Part 3 shifts into the temporality of “living on” to explore the ways this convergence of geological volatility and psychiatric expertise continue to shape lives decades into the earthquake’s future. Grounded in long-term ethnographic research conducted throughout the region, the chapters in this part offer an account of the varied forms and formations of loss and possibility taking shape in the extended aftermath of disaster. Set against a recognition of the limits of trauma-focused approaches to disaster, I explore a set of pervasive moods, sensibilities, and affects that continue to unsettle inner and outer worlds—what I regard as disaster’s “minor feelings”—and stories of enduring grief that articulate what I characterize as an “optimistic” relationship between past loss and livable futures. In writing against the grain of conventional accounts of disaster, this part also offers a series of ethnographic reflections on shifting arrangements of disability, citizenship, and expertise that the earthquake gave rise to, as well as the ways that the psychiatric response to the earthquake provided new idioms for political protest and occasions for people to be born anew out of experiences of catastrophic loss.

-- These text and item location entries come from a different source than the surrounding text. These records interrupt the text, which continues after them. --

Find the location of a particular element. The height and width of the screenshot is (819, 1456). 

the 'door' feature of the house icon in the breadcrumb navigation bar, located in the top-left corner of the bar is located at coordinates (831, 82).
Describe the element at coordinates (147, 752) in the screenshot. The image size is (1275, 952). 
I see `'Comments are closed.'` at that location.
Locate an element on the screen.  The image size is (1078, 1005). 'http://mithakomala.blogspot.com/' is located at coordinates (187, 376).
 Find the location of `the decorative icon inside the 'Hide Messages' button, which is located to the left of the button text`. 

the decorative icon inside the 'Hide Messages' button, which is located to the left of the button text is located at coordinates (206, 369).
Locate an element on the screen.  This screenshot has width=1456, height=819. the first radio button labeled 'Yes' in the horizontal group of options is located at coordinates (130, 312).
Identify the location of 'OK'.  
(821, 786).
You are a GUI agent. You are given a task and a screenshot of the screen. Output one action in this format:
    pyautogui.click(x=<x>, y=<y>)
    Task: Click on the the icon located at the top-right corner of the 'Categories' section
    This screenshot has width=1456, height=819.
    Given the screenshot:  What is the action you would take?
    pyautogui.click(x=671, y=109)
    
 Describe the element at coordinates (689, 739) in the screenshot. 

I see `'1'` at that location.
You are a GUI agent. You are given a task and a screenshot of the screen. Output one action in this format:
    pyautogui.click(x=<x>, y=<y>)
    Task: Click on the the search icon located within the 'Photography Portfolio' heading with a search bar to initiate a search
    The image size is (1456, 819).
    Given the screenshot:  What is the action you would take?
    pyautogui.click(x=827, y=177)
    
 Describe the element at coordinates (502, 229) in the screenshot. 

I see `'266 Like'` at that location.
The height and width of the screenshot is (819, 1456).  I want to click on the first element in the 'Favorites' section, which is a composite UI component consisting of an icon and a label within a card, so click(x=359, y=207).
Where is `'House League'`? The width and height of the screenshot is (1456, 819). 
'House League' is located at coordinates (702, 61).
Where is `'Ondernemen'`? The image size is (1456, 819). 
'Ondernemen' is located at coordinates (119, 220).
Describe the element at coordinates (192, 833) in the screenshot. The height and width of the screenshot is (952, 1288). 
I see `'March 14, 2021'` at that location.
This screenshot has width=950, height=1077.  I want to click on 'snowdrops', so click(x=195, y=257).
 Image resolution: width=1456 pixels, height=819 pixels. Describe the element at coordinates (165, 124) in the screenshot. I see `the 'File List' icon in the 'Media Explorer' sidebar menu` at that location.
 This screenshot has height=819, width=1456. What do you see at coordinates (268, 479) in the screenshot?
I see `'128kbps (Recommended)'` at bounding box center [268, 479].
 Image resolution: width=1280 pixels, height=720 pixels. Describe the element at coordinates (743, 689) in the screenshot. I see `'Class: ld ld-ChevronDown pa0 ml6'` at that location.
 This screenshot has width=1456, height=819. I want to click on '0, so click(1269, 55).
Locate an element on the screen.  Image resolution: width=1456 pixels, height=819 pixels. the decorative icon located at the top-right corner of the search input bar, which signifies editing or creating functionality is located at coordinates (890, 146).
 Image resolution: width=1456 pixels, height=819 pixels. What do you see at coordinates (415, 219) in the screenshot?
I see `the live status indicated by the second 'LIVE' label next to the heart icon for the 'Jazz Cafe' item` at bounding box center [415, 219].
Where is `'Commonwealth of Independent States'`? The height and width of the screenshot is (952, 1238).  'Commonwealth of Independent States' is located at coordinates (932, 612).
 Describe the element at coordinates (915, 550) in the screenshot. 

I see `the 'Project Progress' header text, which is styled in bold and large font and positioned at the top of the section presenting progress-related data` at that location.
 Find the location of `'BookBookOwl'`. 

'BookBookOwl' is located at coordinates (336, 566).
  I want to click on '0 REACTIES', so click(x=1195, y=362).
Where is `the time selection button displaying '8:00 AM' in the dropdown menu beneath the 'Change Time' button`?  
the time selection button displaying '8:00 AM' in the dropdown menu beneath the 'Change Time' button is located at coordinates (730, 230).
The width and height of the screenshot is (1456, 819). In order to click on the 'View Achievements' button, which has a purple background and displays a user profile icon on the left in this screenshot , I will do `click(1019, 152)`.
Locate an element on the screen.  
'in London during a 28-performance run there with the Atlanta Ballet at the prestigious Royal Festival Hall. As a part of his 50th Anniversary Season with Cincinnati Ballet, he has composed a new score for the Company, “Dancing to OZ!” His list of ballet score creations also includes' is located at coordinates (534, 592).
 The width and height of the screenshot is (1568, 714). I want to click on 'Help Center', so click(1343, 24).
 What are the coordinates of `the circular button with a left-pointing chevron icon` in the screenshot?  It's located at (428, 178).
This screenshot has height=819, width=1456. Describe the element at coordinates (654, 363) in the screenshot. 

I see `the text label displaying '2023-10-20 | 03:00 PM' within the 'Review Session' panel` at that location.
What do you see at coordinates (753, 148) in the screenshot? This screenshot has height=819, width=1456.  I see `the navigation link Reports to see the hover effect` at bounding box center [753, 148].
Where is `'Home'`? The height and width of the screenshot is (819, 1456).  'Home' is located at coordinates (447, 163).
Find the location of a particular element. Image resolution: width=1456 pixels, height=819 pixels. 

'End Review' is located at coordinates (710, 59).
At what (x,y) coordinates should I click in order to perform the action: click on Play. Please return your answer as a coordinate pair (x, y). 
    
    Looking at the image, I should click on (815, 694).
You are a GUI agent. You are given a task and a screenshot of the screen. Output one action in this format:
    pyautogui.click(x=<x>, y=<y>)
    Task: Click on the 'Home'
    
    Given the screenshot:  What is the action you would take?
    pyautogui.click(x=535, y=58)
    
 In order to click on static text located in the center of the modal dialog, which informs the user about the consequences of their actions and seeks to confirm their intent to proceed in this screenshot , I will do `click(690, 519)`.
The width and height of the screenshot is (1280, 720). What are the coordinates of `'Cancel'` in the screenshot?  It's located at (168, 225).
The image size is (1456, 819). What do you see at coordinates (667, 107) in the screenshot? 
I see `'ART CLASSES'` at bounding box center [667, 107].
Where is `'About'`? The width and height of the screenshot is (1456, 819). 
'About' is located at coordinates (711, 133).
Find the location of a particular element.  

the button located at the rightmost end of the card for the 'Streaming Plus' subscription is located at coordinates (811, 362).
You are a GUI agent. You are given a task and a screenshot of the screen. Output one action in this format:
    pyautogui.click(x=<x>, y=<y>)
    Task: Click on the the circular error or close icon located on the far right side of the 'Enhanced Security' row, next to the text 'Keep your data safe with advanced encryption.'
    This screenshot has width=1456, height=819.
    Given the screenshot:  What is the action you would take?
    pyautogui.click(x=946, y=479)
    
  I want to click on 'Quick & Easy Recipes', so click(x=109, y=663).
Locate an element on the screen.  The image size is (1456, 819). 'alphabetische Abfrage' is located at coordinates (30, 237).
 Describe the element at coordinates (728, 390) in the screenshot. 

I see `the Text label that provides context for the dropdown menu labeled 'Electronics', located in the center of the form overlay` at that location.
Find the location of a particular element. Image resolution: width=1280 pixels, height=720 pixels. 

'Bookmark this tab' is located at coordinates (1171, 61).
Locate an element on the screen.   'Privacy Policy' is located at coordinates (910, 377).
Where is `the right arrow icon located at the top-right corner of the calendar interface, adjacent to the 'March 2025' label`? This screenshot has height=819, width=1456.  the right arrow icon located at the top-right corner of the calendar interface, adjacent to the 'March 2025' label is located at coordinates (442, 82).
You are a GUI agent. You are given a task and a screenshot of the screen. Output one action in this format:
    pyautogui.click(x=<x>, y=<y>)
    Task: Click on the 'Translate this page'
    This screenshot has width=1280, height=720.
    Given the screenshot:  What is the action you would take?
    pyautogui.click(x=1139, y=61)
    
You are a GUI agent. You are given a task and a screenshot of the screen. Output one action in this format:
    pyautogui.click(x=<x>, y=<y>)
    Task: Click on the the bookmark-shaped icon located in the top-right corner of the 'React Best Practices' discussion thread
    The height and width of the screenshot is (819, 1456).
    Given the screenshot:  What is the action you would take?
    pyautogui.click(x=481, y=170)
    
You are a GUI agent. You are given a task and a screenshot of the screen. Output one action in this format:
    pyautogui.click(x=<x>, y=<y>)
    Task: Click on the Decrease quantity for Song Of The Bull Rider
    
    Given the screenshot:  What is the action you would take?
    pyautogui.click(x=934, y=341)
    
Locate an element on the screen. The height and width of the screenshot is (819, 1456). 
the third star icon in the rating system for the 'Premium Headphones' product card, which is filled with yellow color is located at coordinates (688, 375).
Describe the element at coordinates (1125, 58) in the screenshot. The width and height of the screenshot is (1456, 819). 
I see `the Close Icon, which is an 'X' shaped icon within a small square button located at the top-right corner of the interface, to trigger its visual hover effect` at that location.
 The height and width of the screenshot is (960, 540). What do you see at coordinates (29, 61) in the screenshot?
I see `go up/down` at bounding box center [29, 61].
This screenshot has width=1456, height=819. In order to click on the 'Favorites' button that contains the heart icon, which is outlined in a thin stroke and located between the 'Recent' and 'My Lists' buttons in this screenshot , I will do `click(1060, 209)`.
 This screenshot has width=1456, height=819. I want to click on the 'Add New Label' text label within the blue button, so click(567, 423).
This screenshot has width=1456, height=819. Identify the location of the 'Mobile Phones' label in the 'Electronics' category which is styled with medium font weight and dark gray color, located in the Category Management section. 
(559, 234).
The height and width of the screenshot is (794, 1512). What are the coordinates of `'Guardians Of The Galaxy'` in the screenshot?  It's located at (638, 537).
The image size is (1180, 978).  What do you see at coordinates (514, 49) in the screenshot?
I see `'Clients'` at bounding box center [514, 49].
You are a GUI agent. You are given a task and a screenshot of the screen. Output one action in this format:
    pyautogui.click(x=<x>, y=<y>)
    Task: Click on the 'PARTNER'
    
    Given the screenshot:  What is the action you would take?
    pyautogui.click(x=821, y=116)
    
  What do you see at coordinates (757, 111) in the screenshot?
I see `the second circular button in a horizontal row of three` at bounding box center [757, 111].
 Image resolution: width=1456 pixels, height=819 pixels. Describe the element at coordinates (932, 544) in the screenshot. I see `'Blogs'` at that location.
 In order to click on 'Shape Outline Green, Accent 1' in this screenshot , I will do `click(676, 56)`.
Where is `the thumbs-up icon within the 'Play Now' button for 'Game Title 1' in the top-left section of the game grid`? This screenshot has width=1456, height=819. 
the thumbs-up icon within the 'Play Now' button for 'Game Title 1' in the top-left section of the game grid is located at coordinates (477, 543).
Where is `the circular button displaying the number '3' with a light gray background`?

Just as I was completing this book, Turkey experienced another series of massive earthquakes, this time along its southern border with Syria. The scale of death and destruction was extraordinary. Although nearly twenty-five years had passed since the Marmara Earthquake, the scenes streaming from the region—of city blocks reduced to piles of concrete and rebar, of desperate residents digging through rubble in search of survivors, of tent settlements quickly filling cleared fields and emptied stadiums—were so familiar. While the similarities were impossible to ignore, much had also changed in the time between these two disasters. I return in the book’s epilogue to a short reflection on how the legacy of the Marmara Earthquake, and especially the psychiatric response it inspired, would extend into this new disastrous present.